EditDistance
- class
paddle.fluid.metrics.
EditDistance
(name)[源代码]
用于管理字符串的编辑距离。编辑距离是通过计算将一个字符串转换为另一个字符串所需的最小编辑操作数(添加、删除或替换)来量化两个字符串(例如单词)彼此不相似的程度一种方法。 参考 https://en.wikipedia.org/wiki/Edit_distance。
代码示例
- import paddle.fluid as fluid
- import numpy as np
- # 假设batch_size为128
- batch_size = 128
- # 初始化编辑距离管理器
- distance_evaluator = fluid.metrics.EditDistance("EditDistance")
- # 生成128个序列对间的编辑距离,此处的最大距离是10
- edit_distances_batch0 = np.random.randint(low = 0, high = 10, size = (batch_size, 1))

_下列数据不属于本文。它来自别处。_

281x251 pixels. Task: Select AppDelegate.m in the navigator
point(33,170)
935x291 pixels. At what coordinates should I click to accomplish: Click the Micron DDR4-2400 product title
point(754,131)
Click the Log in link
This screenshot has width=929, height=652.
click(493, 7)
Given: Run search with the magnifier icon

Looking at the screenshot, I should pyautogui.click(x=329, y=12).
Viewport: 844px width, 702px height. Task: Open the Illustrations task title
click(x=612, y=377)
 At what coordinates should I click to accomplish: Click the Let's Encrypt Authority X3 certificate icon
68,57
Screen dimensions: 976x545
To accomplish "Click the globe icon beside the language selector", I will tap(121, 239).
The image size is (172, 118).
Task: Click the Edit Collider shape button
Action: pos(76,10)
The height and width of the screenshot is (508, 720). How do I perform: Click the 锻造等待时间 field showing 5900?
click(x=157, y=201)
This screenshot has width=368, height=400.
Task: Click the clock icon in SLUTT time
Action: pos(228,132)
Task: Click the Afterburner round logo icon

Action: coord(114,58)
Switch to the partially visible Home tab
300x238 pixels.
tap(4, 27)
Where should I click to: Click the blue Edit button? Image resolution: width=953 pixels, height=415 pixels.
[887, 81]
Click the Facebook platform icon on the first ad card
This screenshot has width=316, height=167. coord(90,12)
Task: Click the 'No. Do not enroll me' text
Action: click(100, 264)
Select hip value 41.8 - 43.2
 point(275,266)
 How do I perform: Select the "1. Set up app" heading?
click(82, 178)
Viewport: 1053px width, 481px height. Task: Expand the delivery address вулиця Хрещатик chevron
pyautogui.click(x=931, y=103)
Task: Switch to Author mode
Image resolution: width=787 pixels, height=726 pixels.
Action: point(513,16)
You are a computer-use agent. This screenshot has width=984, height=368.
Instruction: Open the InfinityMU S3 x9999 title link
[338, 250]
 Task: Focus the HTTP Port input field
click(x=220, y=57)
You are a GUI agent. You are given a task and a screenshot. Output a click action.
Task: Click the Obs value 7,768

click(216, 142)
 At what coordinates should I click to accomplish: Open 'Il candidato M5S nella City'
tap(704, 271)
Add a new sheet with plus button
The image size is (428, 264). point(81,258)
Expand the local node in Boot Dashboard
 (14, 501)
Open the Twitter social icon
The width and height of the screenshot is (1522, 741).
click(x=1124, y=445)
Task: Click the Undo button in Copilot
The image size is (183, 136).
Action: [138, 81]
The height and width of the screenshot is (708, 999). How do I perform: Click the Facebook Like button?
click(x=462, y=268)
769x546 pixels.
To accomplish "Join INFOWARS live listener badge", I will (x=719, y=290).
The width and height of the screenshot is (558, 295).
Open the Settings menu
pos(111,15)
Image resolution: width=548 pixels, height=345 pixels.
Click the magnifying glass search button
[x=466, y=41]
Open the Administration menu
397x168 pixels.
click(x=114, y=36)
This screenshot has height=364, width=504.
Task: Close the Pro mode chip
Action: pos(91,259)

- seq_num_batch0 = batch_size
- distance_evaluator.update(edit_distances_batch0, seq_num_batch0)
- avg_distance, wrong_instance_ratio = distance_evaluator.eval()
- print("the average edit distance for batch0 is %.2f and the wrong instance ratio is %.2f " % (avg_distance, wrong_instance_ratio))
- edit_distances_batch1 = np.random.randint(low = 0, high = 10, size = (batch_size, 1))
- seq_num_batch1 = batch_size
- distance_evaluator.update(edit_distances_batch1, seq_num_batch1)
- avg_distance, wrong_instance_ratio = distance_evaluator.eval()
- print("the average edit distance for batch0 and batch1 is %.2f and the wrong instance ratio is %.2f " % (avg_distance, wrong_instance_ratio))
reset
()
清空存储结果。
参数:无
返回:无
update
(distances, seq_num)
更新存储结果
- 参数:
- distances – 一个形状为(batch_size, 1)的numpy.array,每个元素代表两个序列间的距离。
- seq_num – 一个整型/浮点型值,代表序列对的数量。
返回:无
eval
()
返回两个浮点数: avg_distance:使用更新函数更新的所有序列对的平均距离。 avg_instance_error:编辑距离不为零的序列对的比例。